PUF proteins are conserved RNA-binding proteins that regulate mRNAs through sequence-specific binding. PUFs play integral roles in important biological processes including: development, fertility, and synaptic plasticity. Several mechanisms have been proposed for repression by PUF proteins, including: inhibition of translation initiation, elongation, and activation of deadenylation and mRNA decay. The contribution of these mechanisms was tested in S. cerevisiae, and D. melanogaster models.
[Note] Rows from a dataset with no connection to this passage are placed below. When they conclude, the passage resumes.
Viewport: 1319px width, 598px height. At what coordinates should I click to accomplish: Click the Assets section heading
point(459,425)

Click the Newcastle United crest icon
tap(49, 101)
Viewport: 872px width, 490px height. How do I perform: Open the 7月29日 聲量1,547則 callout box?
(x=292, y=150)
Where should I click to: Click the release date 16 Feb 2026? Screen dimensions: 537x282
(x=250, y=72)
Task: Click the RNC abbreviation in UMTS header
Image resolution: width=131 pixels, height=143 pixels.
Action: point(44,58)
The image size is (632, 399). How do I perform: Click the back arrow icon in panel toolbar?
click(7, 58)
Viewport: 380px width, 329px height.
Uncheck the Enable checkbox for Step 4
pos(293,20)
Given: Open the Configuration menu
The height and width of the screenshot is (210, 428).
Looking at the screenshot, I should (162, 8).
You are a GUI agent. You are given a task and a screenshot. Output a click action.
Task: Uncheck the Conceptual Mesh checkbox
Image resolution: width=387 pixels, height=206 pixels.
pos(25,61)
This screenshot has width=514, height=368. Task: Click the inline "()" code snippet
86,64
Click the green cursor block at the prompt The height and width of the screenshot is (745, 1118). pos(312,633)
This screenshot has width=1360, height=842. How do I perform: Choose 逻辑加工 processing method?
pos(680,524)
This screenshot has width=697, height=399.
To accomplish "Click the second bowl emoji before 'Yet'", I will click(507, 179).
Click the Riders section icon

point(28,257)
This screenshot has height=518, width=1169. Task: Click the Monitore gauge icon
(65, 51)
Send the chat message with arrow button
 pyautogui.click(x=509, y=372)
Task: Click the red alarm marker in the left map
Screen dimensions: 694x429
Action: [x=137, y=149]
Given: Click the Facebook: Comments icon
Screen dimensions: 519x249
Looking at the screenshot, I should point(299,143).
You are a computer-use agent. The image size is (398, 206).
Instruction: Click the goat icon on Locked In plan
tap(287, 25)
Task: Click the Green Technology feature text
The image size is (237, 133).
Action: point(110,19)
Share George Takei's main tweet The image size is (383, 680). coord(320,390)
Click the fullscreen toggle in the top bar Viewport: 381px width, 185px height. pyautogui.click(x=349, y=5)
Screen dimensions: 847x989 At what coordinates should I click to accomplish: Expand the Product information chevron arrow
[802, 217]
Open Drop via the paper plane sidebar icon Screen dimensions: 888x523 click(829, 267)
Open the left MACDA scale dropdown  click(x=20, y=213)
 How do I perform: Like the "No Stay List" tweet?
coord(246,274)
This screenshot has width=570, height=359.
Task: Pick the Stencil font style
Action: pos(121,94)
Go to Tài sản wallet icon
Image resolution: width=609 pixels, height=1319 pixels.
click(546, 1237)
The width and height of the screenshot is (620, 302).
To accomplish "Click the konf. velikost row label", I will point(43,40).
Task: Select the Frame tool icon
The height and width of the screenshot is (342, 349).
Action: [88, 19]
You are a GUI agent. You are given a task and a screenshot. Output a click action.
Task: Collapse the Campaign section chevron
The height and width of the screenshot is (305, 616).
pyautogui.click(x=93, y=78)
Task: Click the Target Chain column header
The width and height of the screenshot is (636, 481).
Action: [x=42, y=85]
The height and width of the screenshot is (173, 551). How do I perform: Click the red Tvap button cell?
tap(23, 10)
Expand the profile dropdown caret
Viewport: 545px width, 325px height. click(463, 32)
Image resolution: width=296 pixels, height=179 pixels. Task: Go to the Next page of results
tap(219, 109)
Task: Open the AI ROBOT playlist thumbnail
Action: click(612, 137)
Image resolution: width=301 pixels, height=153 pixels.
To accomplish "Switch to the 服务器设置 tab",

In yeast, Puf4p and Puf5p negatively regulate the HO mRNA, and both accelerate deadenylation through recruitment of the Pop2-Ccr4 deadenylase machinery. Surprisingly, repression by Puf4p requires deadenylation, whereas Pufp5p does not. We identified the eIF-4E binding protein, (4EBP) Eap1p, to be necessary for repression by Puf5p. Collectively, my findings show that Puf5p activates mRNA decapping, and subsequent 5′-3′ mRNA decay through association with Eap1p, and the activator of decapping, Dhh1p. I have demonstrated that Puf5p recruits Eap1p to HO mRNA to activate mRNA decapping, and this data suggests a model where Puf5p recruits Eap1p, Dhh1p, as well as the decapping and deadenylation machinery to HO mRNA. Eap1p and Dhh1p may collaborate to evict the translational machinery, including eIF-4E and eIF-4G, from a targeted mRNA; this allows the decapping enzyme to access the 5′ cap. I have identified a novel mechanism of repression via a 4EBP in the activation of mRNA decapping. The Drosophila PUF protein, Pumilio, has multiple repression domains including the conserved RNA-Binding Domain RBD. We sought to define the mechanisms of repression exerted by the RBD, and found that, like yeast Puf5p, the RBD accelerates deadenylation and degradation of target mRNAs. Acceleration of deadenylation by the RBD is catalyzed by Ccr4 and Pop2, and requires the Poly(A) Binding Protein, Pabp. Interestingly, Pabp contributes strongly to overall PUM repression, whereas deadenylation is not required for repression. We propose that the PUM RBD targets Pabp to translationally repress an mRNA, and this exposes the poly(A) tail to deadenylases recruited by PUM. Subsequently PUM elicits degradation of the target mRNA through activation of mRNA decapping. Together, this work defines the evolutionarily conserved repression mechanism of PUF proteins via deadenylation, decay and translational repression via Pabp.